Door No. 2: Newsom could attend to the business of eliminating a potential rival in the 2022 gubernatorial race. That might mean giving the Senate seat to billionaire Tom Steyer, like Harris a 2020 presidential hopeful and, more recently, the chair of the governor’s economic recovery task force.
But that’s not so much a portal as it a trap door for Newsom. In woke California, the last thing he wants is fallout should he do the same as did Wilson in 1991 – confer a Senate seat to a privileged white male. Such is the political headache that Vice President Kamala Harris presents: whomever Newsom chooses, he’ll offend one or more factions of a California Democratic Party that swims in identity politics.
Let’s suppose Newsom wants to do a historic “first” and tap a prominent Latino officeholder like State Attorney General Xavier Becerra or California Secretary of State Alex Padilla. As a female has held both of California’s Senate seats dating back to 1993 (Harris, Feinstein, Barbara Boxer), women’s groups wouldn’t be amused. And that’s not a good way for Newsom to begin a 2024 presidential bid.
Given Harris’ own heritage (her parents are of Jamaican and Asian-Indian descent) and the current conversation about race, Newsom could promote Rep. Karen Bass, the chair of the Congressional Black Caucus and the lead on the House Democrats’ policing-reform effort. But by doing so, Newsom would risk offending Latinos (about 35% of California’s adult population, versus only 6% that’s black), as well as possibly antagonizing Asian-Americans (15% of California adults) likewise looking for a breakthrough U.S. senator.
And there’s yet another consideration: sexual orientation.
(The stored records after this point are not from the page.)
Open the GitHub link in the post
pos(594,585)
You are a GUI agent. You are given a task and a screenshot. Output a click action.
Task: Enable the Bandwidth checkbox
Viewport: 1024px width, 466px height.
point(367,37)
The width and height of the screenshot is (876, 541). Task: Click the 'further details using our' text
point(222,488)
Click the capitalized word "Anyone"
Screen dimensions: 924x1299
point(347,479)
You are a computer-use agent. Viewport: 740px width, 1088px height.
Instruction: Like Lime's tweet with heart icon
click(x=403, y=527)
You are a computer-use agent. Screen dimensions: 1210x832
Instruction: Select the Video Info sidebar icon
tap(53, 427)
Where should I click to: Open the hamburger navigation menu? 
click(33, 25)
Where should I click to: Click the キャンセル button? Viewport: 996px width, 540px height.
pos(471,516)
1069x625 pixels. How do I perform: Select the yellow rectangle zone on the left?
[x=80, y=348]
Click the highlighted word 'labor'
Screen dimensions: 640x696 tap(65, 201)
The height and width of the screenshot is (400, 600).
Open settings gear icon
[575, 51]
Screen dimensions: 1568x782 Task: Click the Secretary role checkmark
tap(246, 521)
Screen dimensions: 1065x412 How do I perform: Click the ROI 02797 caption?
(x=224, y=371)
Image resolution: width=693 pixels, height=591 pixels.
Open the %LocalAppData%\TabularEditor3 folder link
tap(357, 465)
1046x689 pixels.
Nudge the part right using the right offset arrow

Well before he became California’s governor, Newsom was best known in political circles as a godfather of same-sex unions – his issuing of marriage licenses in early 2004, as San Francisco’s mayor, a precursor to the practice becoming legal nationwide (some John Kerry fans would have you believe Newsom’s act of defiance cost their man the presidency).
So there you have it – and please understand that the following is not meant to be disrespectful to any member of our society, but rather to underscore the trap that identity politics can create.
Were a Biden-Harris ticket to prevail in November – and, in order to remain cutting-edge-California cool and to placate the p.c. mob in this age of identity-driven politics (this is taken to a facetious extreme, of course) — Gavin Newsom would have to send to Washington a woman or someone gender-fluid, either of no known ethnicity or with ties to three or more non-white voting blocs.
Ideally, that would be a Californian over the age of 30 (the Senate’s age minimum) who’s not discernably heterosexual – a true deep-blue Democrat (no wiggle room there) who’s an absolutist on climate change, gun control, universal healthcare, sticking it to the rich, and a fervent apostle of the view that Trump hijacked the 2016 election.
Sound silly? Let’s see what the nation looks like once this election is over.